[LLVMdev] Making LLVM safer in out-of-memory situations

Fri Dec 20 10:09:53 PST 2013

On 12/20/13 5:21 AM, Gasiunas, Vaidas wrote:
> Hi Philip,
>
>> If I'm reading you correctly, you are relying on exception propagation
>> and handler (destructors for local objects) execution. You have chosen
>> not to add extra exception logic to LLVM itself, but are relying on the
>> correctness of exception propagation within the code.  (The last two
>> sentances are intended to be a restatement of what your message said.
>> If I misunderstood, please correct me.)
> It was probably not completely correct to say that we did not extend
> the exception propagation in LLVM. In most of cases where malloc or
> other C allocation functions are called, we had to add a check for NULL
> and throw std::bad_alloc. But these are a kind of straightforward fixes,
> that do not require much effort.
>
>> Does this mean that you're compiling your build of LLVM with exceptions
>> enabled?  By default, I believe LLVM is built without RTTI or exception
>> support.
> OK, I see. This explains why the destructors in LLVM are not always
> prepared to be executed in exception situations.

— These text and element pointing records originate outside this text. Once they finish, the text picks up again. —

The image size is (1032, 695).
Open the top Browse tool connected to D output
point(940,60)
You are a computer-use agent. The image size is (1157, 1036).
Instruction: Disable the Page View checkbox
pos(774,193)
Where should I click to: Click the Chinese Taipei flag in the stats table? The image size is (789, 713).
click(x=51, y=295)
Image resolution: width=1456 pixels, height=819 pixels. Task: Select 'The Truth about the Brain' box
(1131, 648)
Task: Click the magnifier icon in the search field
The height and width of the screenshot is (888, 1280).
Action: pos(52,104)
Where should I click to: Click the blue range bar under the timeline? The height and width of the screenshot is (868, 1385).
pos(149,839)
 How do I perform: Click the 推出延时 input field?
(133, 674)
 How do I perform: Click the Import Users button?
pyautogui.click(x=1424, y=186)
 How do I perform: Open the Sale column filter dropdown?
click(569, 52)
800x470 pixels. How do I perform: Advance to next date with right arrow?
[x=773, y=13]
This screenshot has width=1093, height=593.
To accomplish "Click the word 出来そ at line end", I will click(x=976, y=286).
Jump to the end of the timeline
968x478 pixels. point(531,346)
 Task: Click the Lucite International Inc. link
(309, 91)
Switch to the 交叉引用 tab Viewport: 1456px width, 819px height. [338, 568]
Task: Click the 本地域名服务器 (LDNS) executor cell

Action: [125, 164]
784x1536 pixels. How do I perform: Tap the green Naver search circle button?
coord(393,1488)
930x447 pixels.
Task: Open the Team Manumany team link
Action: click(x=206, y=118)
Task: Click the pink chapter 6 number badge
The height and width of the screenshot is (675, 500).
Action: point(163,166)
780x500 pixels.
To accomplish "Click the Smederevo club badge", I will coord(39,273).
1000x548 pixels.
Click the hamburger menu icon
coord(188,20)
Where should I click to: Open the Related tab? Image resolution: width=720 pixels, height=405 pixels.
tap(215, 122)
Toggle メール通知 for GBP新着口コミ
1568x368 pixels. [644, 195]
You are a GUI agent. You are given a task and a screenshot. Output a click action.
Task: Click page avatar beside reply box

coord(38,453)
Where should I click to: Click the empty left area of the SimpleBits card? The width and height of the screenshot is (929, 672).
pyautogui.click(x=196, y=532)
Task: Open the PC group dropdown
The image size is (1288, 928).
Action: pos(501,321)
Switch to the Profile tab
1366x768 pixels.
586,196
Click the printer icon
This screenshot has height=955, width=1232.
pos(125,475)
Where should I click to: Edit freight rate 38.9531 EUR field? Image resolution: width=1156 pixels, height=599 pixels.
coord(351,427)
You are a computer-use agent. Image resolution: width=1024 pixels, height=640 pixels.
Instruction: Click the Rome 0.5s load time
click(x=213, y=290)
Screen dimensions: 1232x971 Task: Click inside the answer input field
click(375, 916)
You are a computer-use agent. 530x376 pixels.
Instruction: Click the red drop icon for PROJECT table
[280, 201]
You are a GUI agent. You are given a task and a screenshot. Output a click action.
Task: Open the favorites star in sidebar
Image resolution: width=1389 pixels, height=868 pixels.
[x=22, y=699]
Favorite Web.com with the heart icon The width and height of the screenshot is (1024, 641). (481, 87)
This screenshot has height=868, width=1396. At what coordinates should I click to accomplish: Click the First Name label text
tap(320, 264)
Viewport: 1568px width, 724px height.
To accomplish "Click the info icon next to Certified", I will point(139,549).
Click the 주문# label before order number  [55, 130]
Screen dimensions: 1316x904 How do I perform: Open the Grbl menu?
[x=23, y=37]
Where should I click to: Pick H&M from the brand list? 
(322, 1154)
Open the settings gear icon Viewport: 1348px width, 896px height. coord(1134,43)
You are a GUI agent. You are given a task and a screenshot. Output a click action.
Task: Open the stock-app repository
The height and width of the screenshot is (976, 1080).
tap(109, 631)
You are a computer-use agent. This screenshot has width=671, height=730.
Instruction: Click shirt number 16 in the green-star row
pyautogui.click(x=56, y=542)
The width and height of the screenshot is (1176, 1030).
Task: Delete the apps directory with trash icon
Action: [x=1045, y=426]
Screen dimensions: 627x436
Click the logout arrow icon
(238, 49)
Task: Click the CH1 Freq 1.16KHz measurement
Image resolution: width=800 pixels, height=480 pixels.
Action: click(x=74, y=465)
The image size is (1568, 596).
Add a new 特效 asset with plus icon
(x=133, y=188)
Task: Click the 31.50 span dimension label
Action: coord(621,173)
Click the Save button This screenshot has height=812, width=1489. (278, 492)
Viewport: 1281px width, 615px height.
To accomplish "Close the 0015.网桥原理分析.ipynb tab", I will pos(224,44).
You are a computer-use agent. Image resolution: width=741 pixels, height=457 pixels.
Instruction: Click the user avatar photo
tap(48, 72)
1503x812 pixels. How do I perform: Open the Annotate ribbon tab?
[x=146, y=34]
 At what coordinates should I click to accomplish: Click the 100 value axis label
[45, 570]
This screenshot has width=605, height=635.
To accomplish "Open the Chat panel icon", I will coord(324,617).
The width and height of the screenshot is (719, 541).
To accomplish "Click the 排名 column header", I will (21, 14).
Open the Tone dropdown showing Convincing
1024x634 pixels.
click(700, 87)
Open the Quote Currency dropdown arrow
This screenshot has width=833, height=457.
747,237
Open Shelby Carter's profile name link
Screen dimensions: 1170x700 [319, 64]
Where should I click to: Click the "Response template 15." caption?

Yes, we build LLVM
> with exception support. In principle, we build it with the same options
> like the rest of our project.
This is useful to know.  Just fair warning, you're probably running a 
fairly odd configuration compared to the rest of the LLVM community.  
That might expose "interesting" bugs.  (Note: I have no evidence that 
the exceptions enabled config is actually rare, just my perception 
watching list traffic.)
> Actually, I could hardly imagine that
> we could handle OOM situations without error handling.
Agreed, but error handling does not imply exceptions.  It might be the 
easiest way, but it's not the only one.
>> For the particular cases you mentioned with auto pointers and allocation
>> in destructors, are these issues also present along existing error
>> paths?  Or for that matter simply examples of bad coding practice?  If
>> so, pushing back selected changes would be welcomed.  I'd be happy to
>> help review.
> Yes, there are some examples of bad coding practice. The root problem,
> however, is that the destructors in LLVM do a lot of complicated stuff.
> Instead of just deleting objects following a strictly hierarchical ownership
> structure, the objects are unregistered in various relationships, which
> potentially trigger unwinding in quite different locations. Such non-trivial
> coding sometimes requires dynamic allocation of new collections, which is
> problematic in OOM situations.
This is probably not going to change.

One simple hack to get around this would be to have a reserved 
allocation set which is released on OOM.  This would enable a small 
number of allocations during unwind without double-OOM.  Getting the 
allocation amount right is a bit challenging, but such schemes can be 
made to work.

> Actually, we did not manage to completely
> fix the unwinding of the compiler state. That was one of the reasons to
> move all compiler passes to a separate process.
>
> Here is a rough overview of our current set of patches to LLVM3.3. In total,
> we have 31 patches to LLVM related to OOM handing. They fix only the
> components that we could not outsource to the separate process:
> the core IR classes that we use for IR generation, IR bitcode serialization,
> and the dynamic code loader.
I'm about to break these down by how likely I believe these changes are 
to be accepted back if you wanted to push them.  Keep in mind that this 
is only my opinion and that I do not speak for the community as a whole.
>
> * In 8 of the patches we fix the malloc calls to throw bad_alloc.
This is probably not going to be accepted as is.
> * 10 patches fix destructors. Some of fixes are about disabling or
> rewriting the code triggering dynamic allocations. Some other fixes
> disable asserts that check for invariants that are not valid in exception
> situation.
These might be accepted on a case by case basis.  Depends on the actual 
change in question.
> * 5  patches deal with exceptions in constructors. One kind of problems
> results from the fact that if an exception is thrown in the constructor of
> an object, the destructor is not called which causes a leak.
Framed as exception propagation, these probably wouldn't be accepted.  
However, it sounds like a general error return pattern could address the 
same issue.  That might be accepted.
> There is also a specific problem that IR objects register themselves with
> their parents already in their constructor. And if a constructor fails
> afterwards, the parent contains a dangling pointer to its child.
Same as previous.
> * 5 patches fix temporary ownership of objects, mostly the situations
> when object are created, but not added to the owning collections.
These would probably be accepted.
> Note that 31 patches does not mean 31 fixes, because some of them
> contain all fixes to a particular file or class.
>
How willing are you to share your code?  If you're willing to put your 
changes up on github or something, we could go through them and attempt 
to migrate some of them back for inclusion in base llvm.

Philip